Copy the data verbatim, starting with the line containing "What do you see at coordinates (61, 363)" and ending with the line containing "The width and height of the screenshot is (1813, 1020).", including both of those lines.

-- Information shown --
◇ ◇ ◇ ◇ ◇ ◇ ◇
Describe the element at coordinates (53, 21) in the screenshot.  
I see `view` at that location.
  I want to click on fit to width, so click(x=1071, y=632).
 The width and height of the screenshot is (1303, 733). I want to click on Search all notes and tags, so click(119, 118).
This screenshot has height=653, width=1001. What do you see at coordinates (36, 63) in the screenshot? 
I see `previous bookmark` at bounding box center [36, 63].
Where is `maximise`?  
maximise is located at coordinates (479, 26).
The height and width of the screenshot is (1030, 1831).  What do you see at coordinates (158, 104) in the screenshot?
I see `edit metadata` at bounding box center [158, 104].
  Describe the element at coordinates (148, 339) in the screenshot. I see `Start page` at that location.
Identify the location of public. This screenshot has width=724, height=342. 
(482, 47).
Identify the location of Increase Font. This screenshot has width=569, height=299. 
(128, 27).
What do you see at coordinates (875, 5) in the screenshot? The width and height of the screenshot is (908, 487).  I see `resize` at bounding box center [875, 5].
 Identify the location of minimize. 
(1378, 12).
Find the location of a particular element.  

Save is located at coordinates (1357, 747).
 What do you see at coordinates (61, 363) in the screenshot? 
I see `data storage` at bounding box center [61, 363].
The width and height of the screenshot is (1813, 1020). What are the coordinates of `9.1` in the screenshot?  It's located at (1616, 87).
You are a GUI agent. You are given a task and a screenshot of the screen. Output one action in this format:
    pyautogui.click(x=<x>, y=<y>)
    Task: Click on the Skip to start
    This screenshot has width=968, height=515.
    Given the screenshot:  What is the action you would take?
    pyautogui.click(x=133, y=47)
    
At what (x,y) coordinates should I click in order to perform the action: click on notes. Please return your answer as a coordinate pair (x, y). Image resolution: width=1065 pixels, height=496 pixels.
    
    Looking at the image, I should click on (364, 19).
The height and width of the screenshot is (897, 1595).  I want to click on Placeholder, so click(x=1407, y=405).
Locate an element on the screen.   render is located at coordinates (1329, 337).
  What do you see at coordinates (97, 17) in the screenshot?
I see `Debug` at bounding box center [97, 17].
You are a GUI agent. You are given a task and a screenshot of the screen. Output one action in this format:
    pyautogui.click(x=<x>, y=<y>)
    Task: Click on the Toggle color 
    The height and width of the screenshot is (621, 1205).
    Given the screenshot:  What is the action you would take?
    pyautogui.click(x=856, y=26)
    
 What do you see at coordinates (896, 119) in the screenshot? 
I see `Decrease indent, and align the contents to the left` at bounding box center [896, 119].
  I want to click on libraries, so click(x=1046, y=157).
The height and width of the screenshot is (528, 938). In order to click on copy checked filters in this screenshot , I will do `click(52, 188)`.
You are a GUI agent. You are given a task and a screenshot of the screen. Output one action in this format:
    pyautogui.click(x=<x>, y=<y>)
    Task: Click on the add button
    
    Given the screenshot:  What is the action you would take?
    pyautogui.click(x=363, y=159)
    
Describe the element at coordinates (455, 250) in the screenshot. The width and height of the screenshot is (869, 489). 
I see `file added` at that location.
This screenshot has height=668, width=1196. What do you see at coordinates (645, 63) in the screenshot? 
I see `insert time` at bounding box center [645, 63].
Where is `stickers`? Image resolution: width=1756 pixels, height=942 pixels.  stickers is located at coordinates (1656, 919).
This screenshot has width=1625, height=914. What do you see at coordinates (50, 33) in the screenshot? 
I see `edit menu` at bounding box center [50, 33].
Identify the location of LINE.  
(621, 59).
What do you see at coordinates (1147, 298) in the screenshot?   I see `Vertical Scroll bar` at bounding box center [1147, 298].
◇ ◇ ◇ ◇ ◇ ◇ ◇
-- Correct response --
 What do you see at coordinates (61, 363) in the screenshot? 
I see `data storage` at bounding box center [61, 363].
The width and height of the screenshot is (1813, 1020). What are the coordinates of `9.1` in the screenshot?  It's located at (1616, 87).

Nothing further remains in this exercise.